*Problem requirements:*
Reproduce everything in the listing below from the line containing "Find the location of a" down to the line containing "product-thumbnail: crocs is", both of those lines included. Leave the pictures out of your answer.

*Exercise input:*
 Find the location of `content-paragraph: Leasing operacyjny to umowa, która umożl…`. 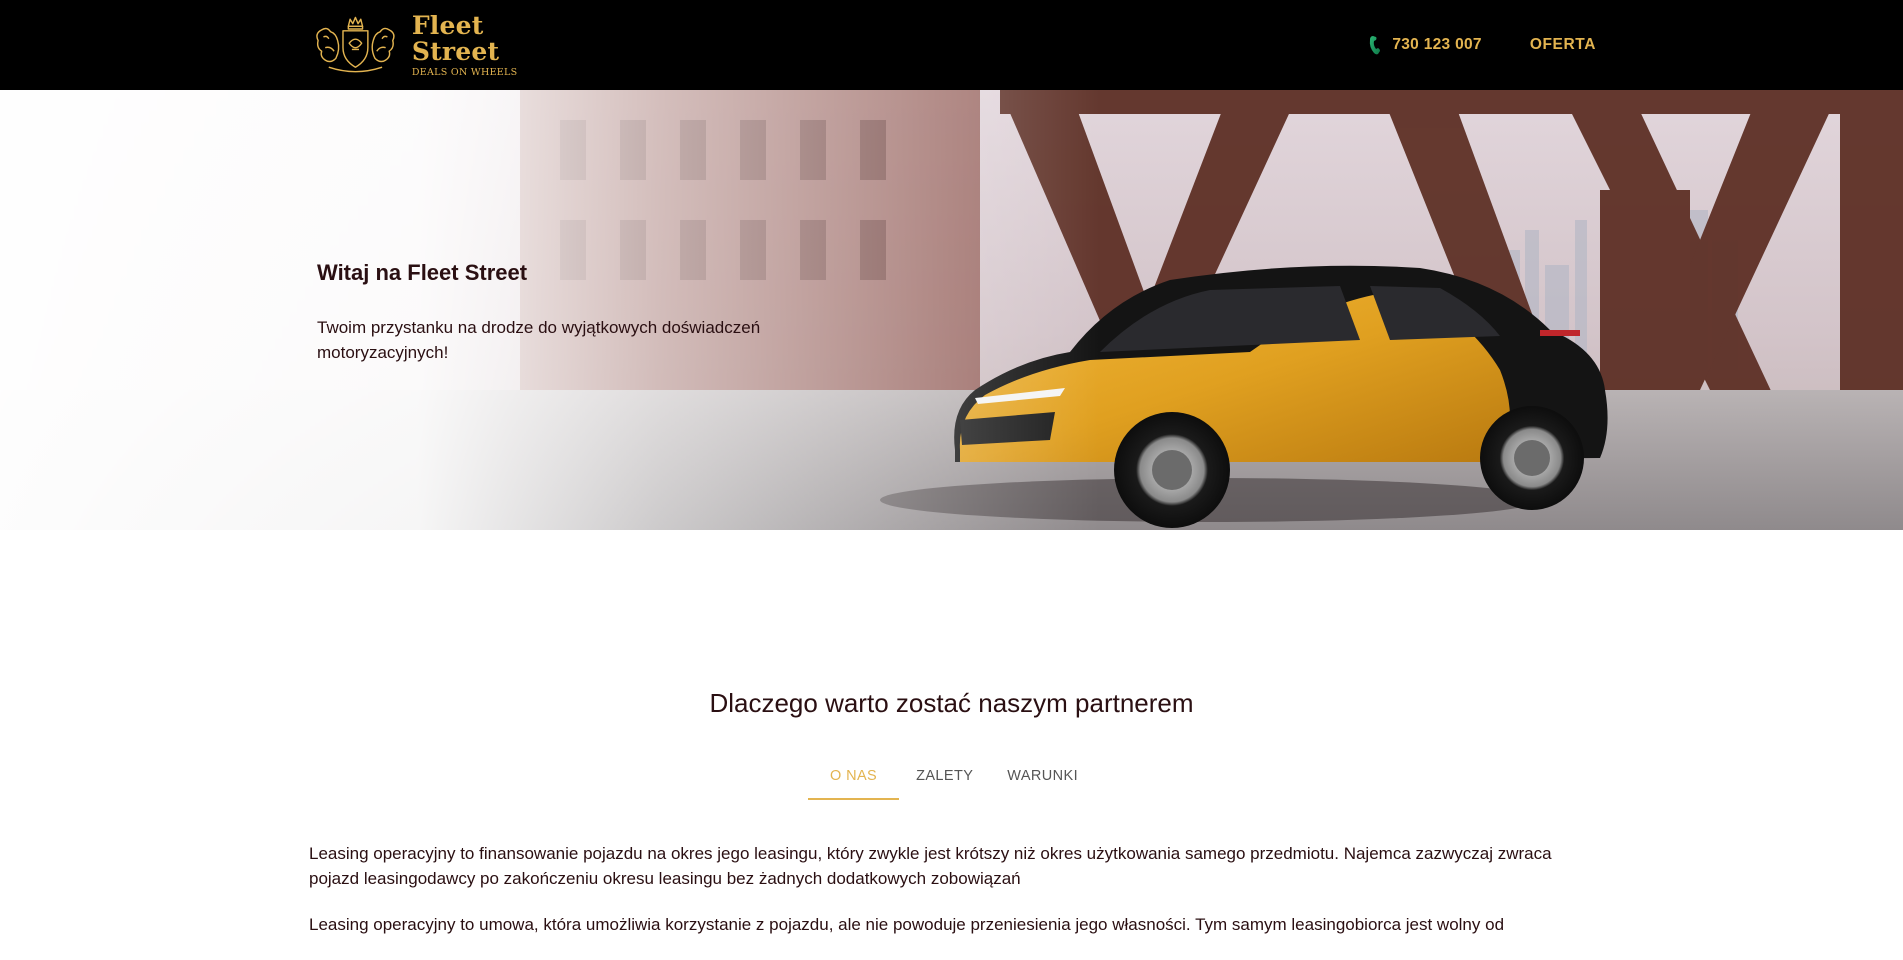

content-paragraph: Leasing operacyjny to umowa, która umożl… is located at coordinates (907, 924).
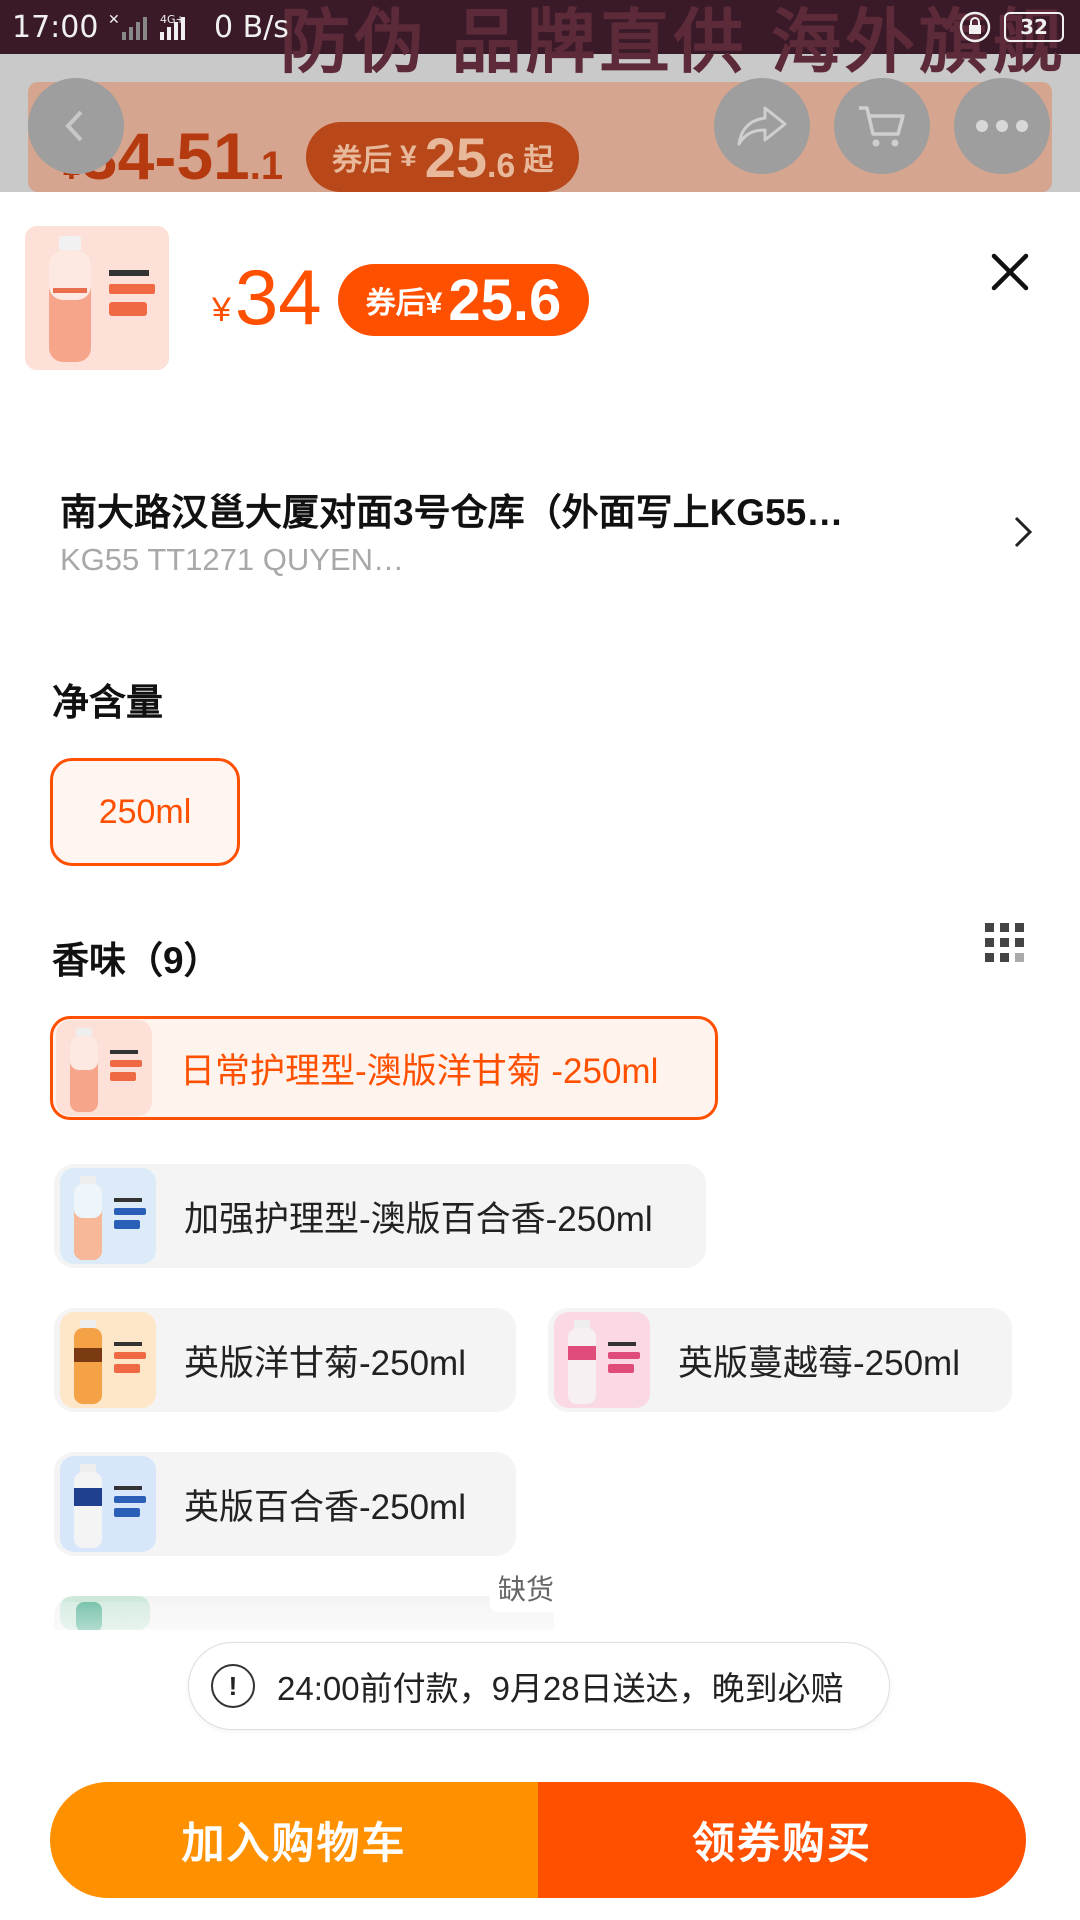 The image size is (1080, 1920). I want to click on scent-option-2: 加强护理型-澳版百合香-250ml, so click(380, 1216).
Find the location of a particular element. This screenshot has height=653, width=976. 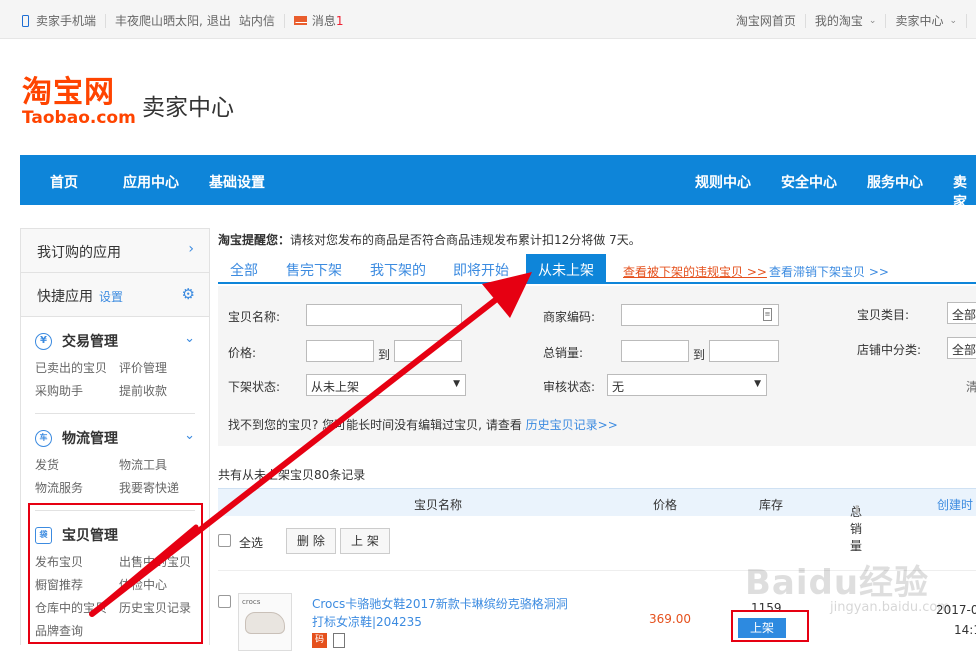

product-thumbnail: crocs is located at coordinates (265, 622).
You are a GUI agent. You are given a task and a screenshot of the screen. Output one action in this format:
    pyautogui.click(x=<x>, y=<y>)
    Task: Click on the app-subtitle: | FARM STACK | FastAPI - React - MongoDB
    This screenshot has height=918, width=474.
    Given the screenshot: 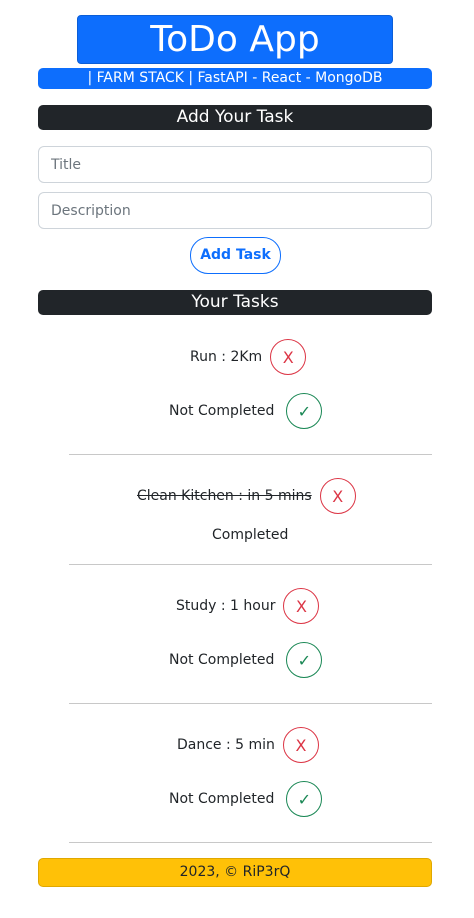 What is the action you would take?
    pyautogui.click(x=235, y=78)
    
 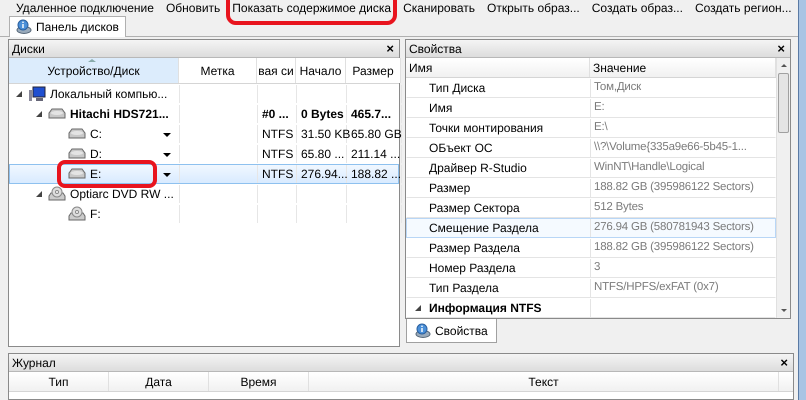 What do you see at coordinates (312, 7) in the screenshot?
I see `toolbar-button: Показать содержимое диска` at bounding box center [312, 7].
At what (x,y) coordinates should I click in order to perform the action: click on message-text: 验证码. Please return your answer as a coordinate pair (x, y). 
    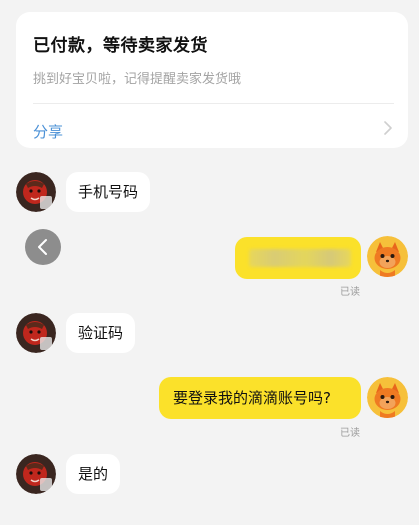
    Looking at the image, I should click on (101, 333).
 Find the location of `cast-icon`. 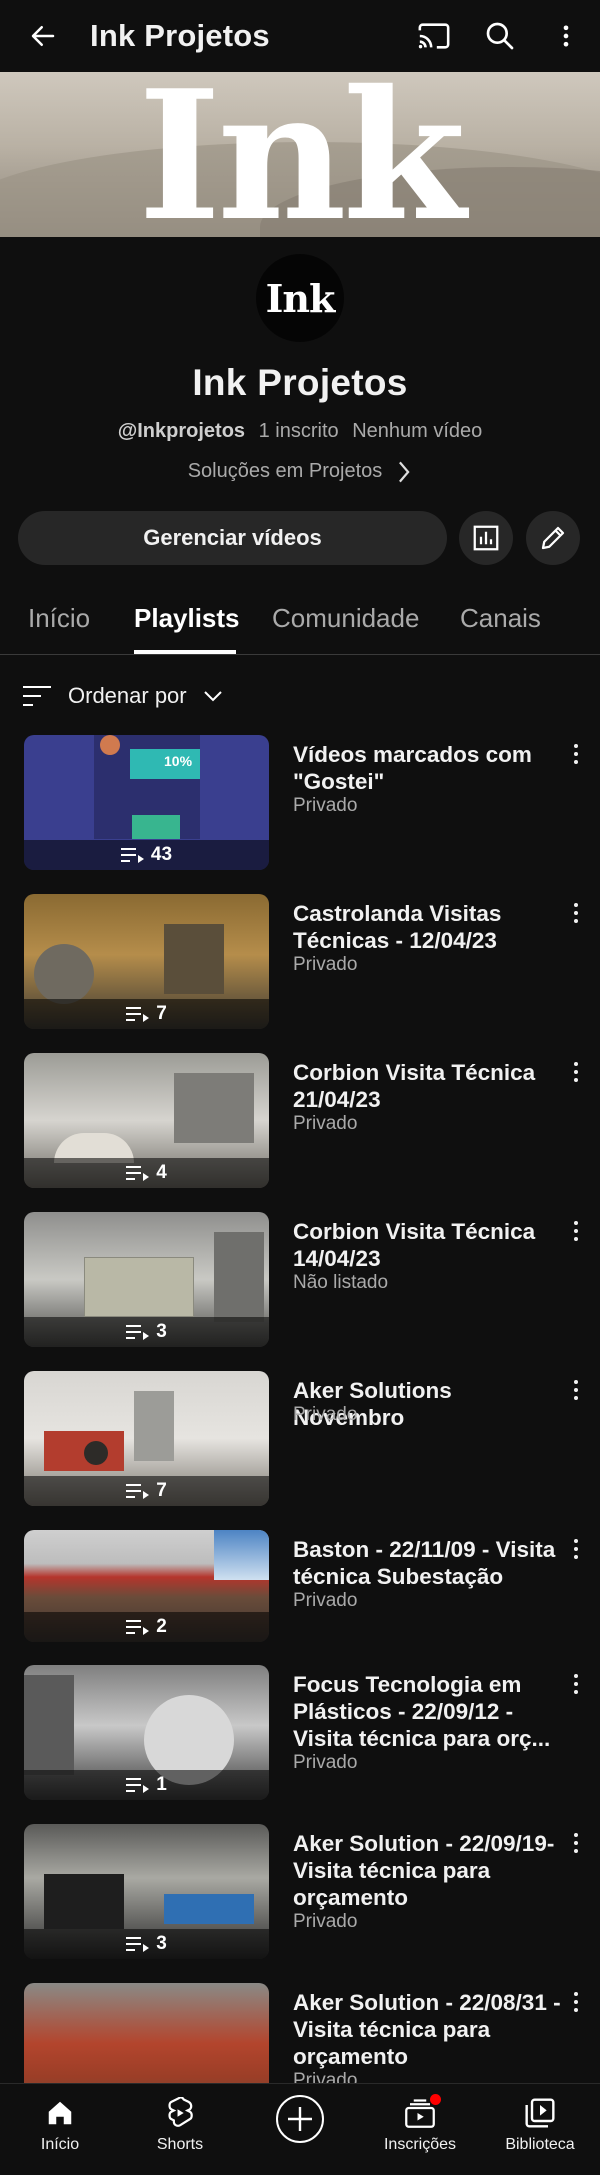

*Answer space:*
Find the location of a particular element. This screenshot has height=653, width=976. 

product-thumbnail: crocs is located at coordinates (265, 622).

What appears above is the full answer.